Aim of the task> Exactly as written, transcribe the data from its opening line through the line containing "The height and". Leave every picture out.

Supplied material>

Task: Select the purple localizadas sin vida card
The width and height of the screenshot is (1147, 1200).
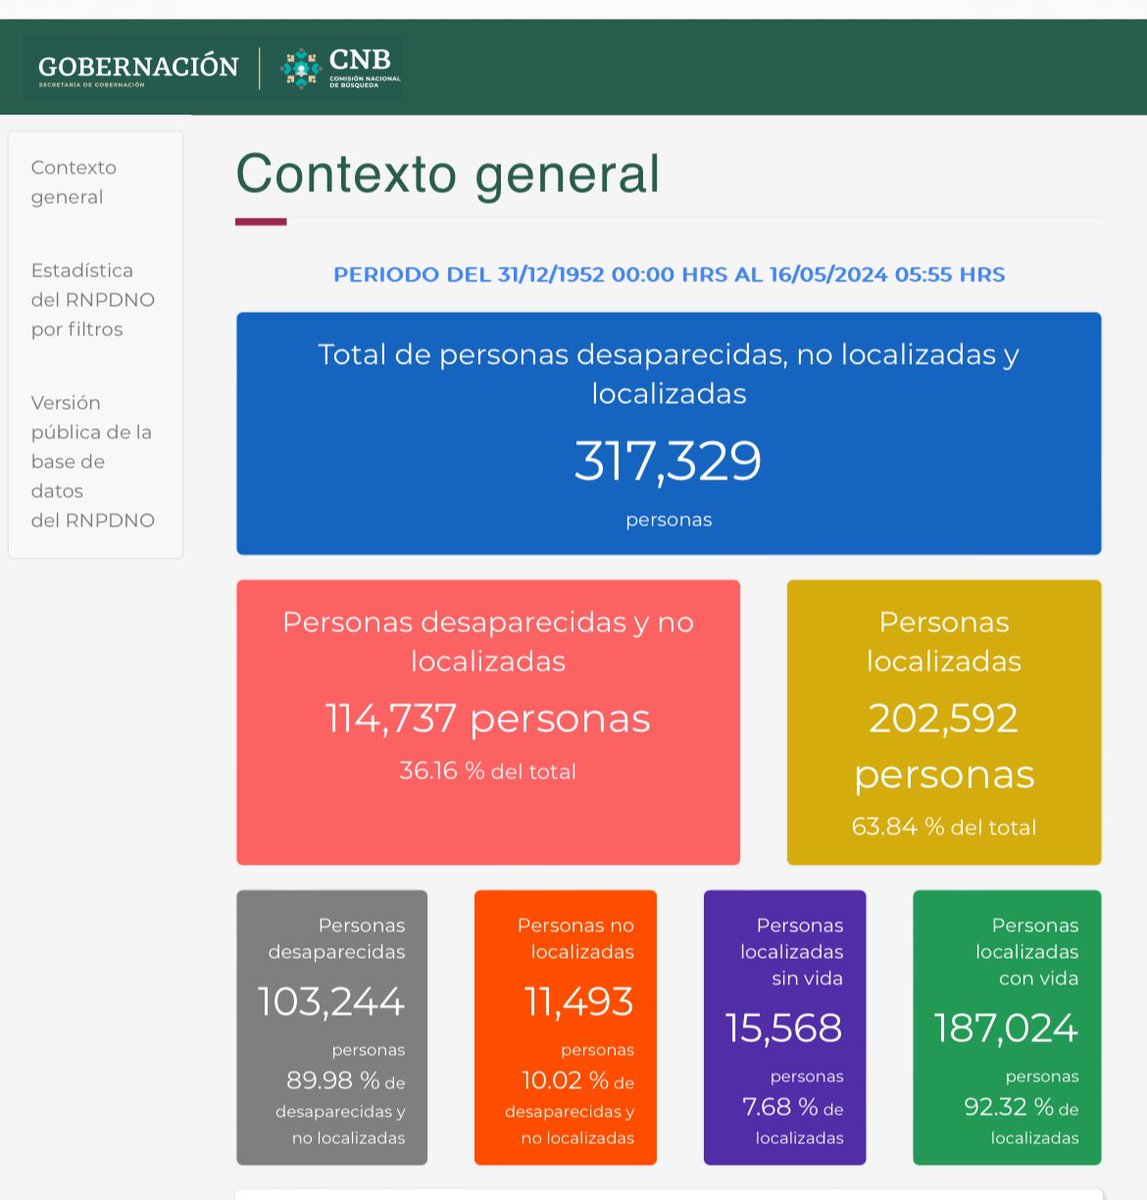Action: coord(785,1027)
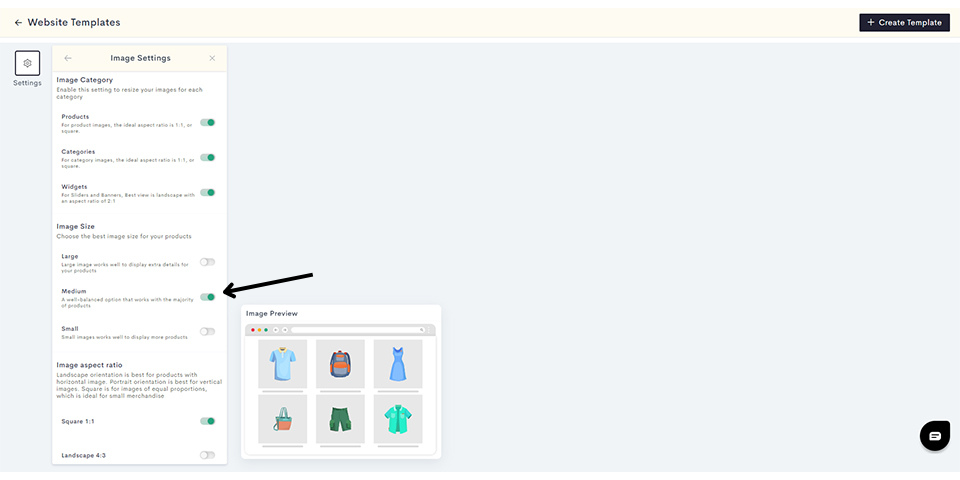Click the handbag preview image
Viewport: 960px width, 480px height.
coord(282,419)
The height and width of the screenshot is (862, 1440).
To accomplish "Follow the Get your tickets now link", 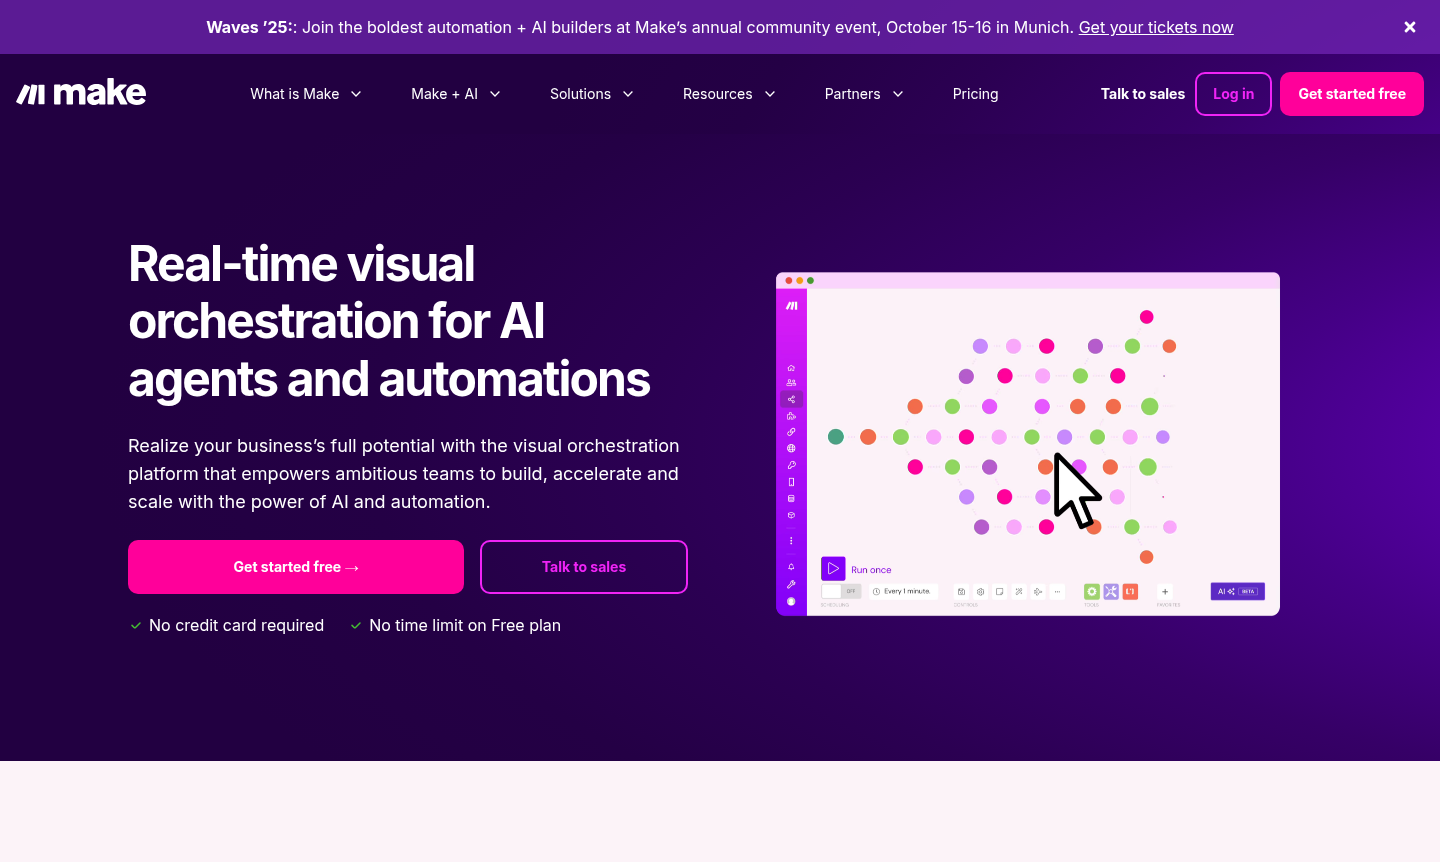I will point(1155,27).
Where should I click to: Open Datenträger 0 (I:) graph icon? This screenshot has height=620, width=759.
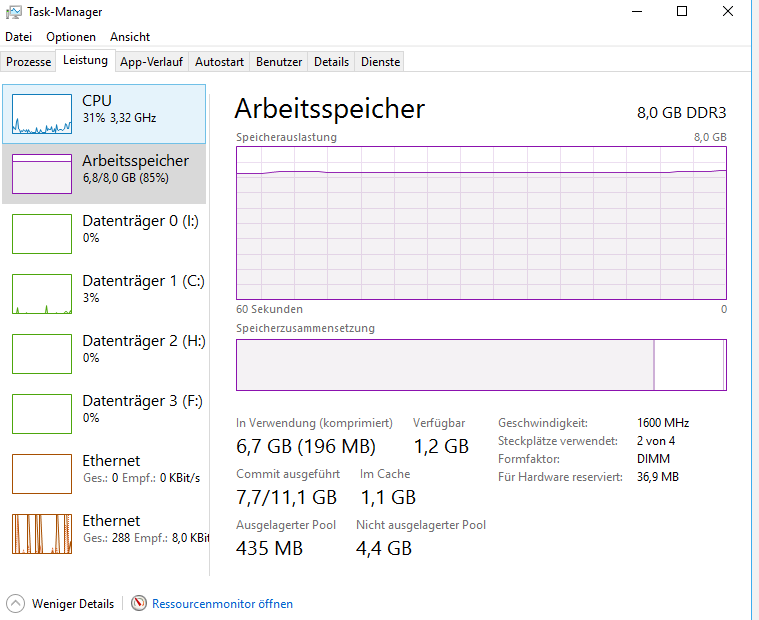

Response>
Task: Select the purple localizadas sin vida card
The width and height of the screenshot is (1147, 1200).
Action: coord(785,1027)
Click the handbag preview image
Viewport: 960px width, 480px height.
coord(282,419)
The height and width of the screenshot is (862, 1440).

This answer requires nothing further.